On Monday, Zaid told SC Media that the settlement will give them access to information around an incident that led the NSA to suspend Arrington's security clearance and place her on administrative leave last year.

"As a result of the litigation, Arrington was able to obtain additional crucial information that was necessary in order to respond to the Defense Department's initiation to revoke her security clearance," he said in an email to SC Media. "We are currently continuing with her appeal and believe the evidence clearly demonstrates that no security violation ever occurred. We hope that this matter will be completely favorably resolved within a few months." 

As the chief information security officer for acquisition and sustainment at DoD, Arrington managed the Cybersecurity Maturity Model Certification (CMMC) program, an initiative stood up during the Trump administration to better measure the cybersecurity compliance of defense contractors.
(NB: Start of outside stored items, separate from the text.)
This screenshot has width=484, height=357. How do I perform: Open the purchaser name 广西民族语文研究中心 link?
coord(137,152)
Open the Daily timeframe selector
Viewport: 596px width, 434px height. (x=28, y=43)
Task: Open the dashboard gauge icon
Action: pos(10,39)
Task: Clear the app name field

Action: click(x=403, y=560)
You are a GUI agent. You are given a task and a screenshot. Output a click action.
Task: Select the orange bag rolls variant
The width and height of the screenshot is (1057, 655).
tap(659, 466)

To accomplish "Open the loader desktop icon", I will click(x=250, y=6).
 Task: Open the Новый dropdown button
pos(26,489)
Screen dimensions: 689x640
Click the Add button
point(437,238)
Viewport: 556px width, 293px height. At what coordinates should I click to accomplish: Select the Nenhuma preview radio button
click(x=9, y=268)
She was abruptly placed on administrative leave in May 2021 and told in a letter by the NSA that her security clearance was being pulled “as a result of a reported Unauthorized Disclosure of Classified Information and subsequent removal of access."
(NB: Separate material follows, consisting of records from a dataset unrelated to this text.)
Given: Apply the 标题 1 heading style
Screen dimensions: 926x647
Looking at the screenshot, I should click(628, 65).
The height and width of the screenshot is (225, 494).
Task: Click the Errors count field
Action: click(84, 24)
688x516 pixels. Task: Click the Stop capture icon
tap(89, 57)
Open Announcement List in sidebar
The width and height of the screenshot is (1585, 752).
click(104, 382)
Arrington’s lawyers said they brought the lawsuit after the government repeatedly refused to share basic information about the circumstances that led to Arrington’s punishment. The lawsuit pressed for details regarding the nature of the incident that led to the revocation, what information she is alleged to have passed on, to whom and when.
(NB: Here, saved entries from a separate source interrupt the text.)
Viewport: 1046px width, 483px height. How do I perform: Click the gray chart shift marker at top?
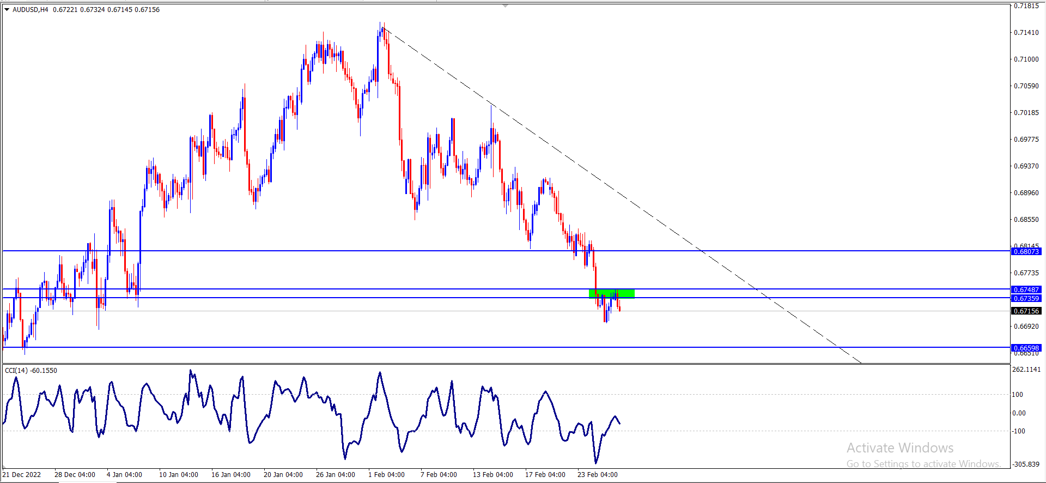(505, 6)
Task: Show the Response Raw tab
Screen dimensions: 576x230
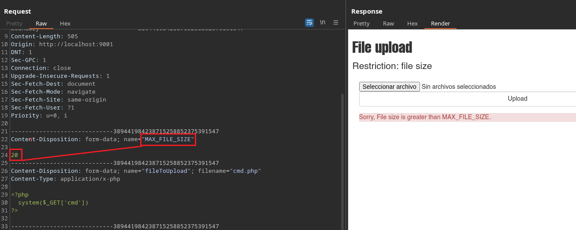Action: 388,23
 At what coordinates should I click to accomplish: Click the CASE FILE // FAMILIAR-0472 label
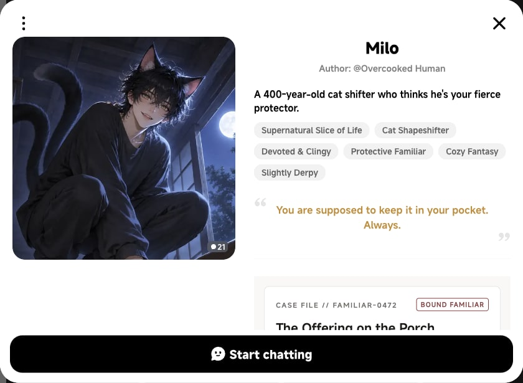[x=336, y=305]
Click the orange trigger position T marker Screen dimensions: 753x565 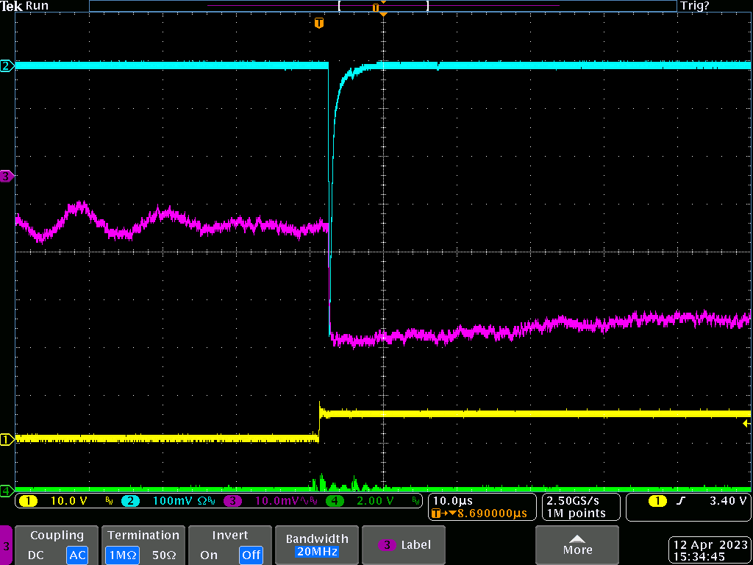pos(318,24)
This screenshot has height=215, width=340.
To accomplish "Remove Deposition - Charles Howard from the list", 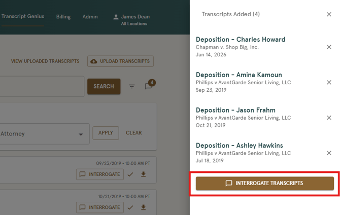I will point(329,47).
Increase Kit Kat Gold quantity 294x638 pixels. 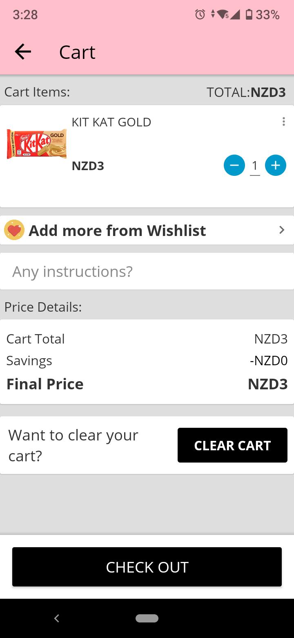276,165
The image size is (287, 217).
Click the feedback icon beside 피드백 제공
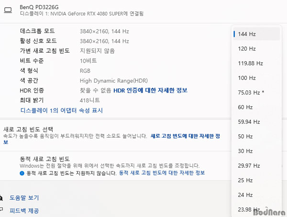point(1,209)
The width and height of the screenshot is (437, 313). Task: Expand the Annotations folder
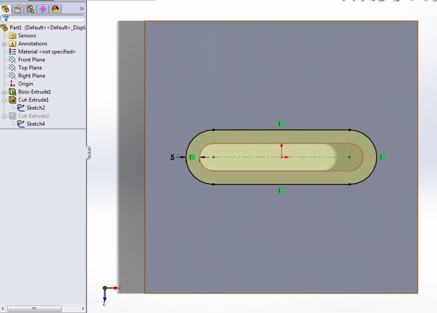click(4, 43)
Zaid, a veteran lawyer who has worked on government and federal cases for decades, repeatedly told DoD and NSA in emails submitted to the court that without this information, it was effectively impossible for Arrington to mount a substantive defense or clear her name. In those emails he also claimed that refusing to offer such information violated DoD’s own policies and procedures and that he holds an active top-secret clearance that would allow him access to such information about his client. Arrington's job requires a security clearance, and her lawyers have argued that revoking her clearance would be tantamount to firing her.

In communications with Arrington, DoD officials said the incident had been referred for criminal investigation, but documents submitted in court show that the Air Force Office of Special Investigations reviewed the incident at the center of the dispute and concluded that it “could not identify any nefarious intent which would warrant a criminal or counterintelligence investigation at this time.” Her lawyers have also claimed that the decision was politically motivated and “designed to interfere with the cybersecurity activities that [Arrington] was running through DOD, which NSA did not support.”

In 2018, Arrington ran for Congress as a Republican candidate in South Carolina, losing a close race to Democrat Joe Cunningham in South Carolina's 1st Congressional District. She was hired to her post at DoD during the Trump administration and was initially the face of CMMC, as the Department of Defense sought to better ensure contractors were following cybersecurity standards designed to protect sensitive, but unclassified, information about their technologies and military programs.

Such standards have always been spelled out in law and federal contracts, but for years companies have been allowed to self-certify that they were being implemented. Compliance experts have told SC Media that it is an "open secret...that nobody’s implementing these controls” and the U.S. defense industrial base has hemorrhaged data around military weapons and systems as they have come under relentless assault from cyberespionage groups tied to the Chinese and Russian governments.

Under Arrington, the DoD initially envisioned a new system that would go active in 2021 and compel all companies seeking to do business with the military to be assessed by independent third-party auditors to ensure their systems and data were being protected in line with federal requirements. After she was placed on leave, management of CMMC fell to Jesse Salazar, deputy assistant secretary of defense for industrial policy, and contractors expressed widespread confusion and frustration as DoD went quiet for months.

Last November, the Pentagon announced a new framework that would only require third-party cybersecurity audits for companies that handle controlled unclassified information and other sensitive data, while allowing everyone else to continue self-certification.